On Jan 12, 2011, at 7:01 AM, Aristedes Maniatis wrote:

> On 11/01/11 10:18 PM, Andrew Lindesay wrote:
>> I think the functional indexes do make sense and it seems reasonable that a 
>> DBA would apply them as part of tuning.  Maybe it would be best to have a 
>> page in the manual on this explaining that for MySQL/... CI search it is 
>> best to change the collation on the schema objects and for Oracle/PG/... CI 
>> search it is best to implement functional indexes?
> 
> It is all a bit ugly. Postgresql docs recommend using LOWER() to achieve ci 
> search, whereas Cayenne spits out UPPER(). Hibernate also produces LOWER(). 
> So a db used by different systems is going to need quite a few indexes.

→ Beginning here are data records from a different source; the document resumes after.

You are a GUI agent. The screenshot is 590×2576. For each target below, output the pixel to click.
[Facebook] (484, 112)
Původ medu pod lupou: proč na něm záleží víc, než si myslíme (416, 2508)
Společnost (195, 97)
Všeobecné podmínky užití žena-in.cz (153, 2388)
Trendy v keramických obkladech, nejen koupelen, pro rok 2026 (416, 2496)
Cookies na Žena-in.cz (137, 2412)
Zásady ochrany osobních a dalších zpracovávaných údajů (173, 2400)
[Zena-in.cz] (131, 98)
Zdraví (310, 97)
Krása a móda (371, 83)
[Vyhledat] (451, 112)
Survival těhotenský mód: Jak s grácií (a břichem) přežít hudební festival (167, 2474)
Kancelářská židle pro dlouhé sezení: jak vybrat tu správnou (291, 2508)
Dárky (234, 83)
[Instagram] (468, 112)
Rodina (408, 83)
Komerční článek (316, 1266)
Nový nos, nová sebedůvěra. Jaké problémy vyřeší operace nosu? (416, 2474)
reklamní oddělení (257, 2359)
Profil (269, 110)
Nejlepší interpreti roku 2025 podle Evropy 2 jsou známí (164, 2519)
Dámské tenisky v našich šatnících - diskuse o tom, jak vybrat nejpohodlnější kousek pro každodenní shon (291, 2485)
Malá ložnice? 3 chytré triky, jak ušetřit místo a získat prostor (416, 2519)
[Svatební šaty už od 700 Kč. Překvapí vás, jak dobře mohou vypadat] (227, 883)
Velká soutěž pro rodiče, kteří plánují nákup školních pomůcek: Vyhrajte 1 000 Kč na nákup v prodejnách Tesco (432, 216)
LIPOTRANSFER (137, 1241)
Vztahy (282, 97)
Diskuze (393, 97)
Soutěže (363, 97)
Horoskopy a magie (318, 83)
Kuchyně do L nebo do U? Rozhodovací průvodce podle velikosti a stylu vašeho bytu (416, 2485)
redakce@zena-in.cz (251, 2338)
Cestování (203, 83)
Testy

Not ideal, but DB indexes always depend on the data access patterns by the 
clients, not the other way around. 

> On 11/01/11 11:04 PM, Andrus Adamchik wrote:
>> Maybe do a total hack to get us out of this limbo - how about a DI extension 
>> point for CI LIKE SQL generation strategy (or rather a System property 
>> activating this strategy - 'default collation case sensitivity')? This won't 
>> complicate the mapping, won't force us to generalize, and will allow the 
>> same mapping to be used with both kinds of schemas.
> 
> Well, a database-wide property solves my particular use-case. Seems clunky 
> (since it is database-wide and not specific to columns), but if you are 
> convinced that case-sensitivity is not an attribute of the model, then this 
> is the only way. 

From our discussion, it can be a property of the model (either DB-wide or 
per-column), or a property of a specific DB deployment. Also I am not 
completely opposed to mapping case sensitivity settings per DbAttribute, but 
like I said, I am very conservative about adding new mapping abstractions, so 
I'd rather we try it in a less invasive way first (that would allow us to test 
a new CI LIKE strategy) and then decide if it is worthwhile extending 
DbAttribute.

Anyways, I'll add the description of this interim solution to Jira.

> Other than some JDBC specification, why is the choice between BLOB, CLOB and 
> TEXT a modeller property, but the choice between ci-TEXT and cs-TEXT isn't?
> "BLOB values are treated as binary strings (byte strings). They have no 
> character set, and sorting and comparison are based on the numeric values of 
> the bytes in column values. TEXT values are treated as nonbinary strings 
> (character strings). They have a character set, and values are sorted and 
> compared based on the collation of the character set." Effectively BLOBs are 
> just TEXT with collation = none.

There's no TEXT type in JDBC (and Cayenne). The only similarity between BLOB 
and CLOB is that they are sequences of elements. Beyond that they are different 
data type (of course you can represent anything as a BLOB, but that would be 
highly impractical). So not sure where this analogy goes (and like I said above 
I am not completely against an extra CS property for *char* types).

> Out of interest, my googling discovered that Atlassian developers are running 
> into this problem with Hibernate. But they didn't have a nice solution. 
> http://jira.atlassian.com/browse/CONF-10030

Yeah, that shows that we are not inventing the problem at least.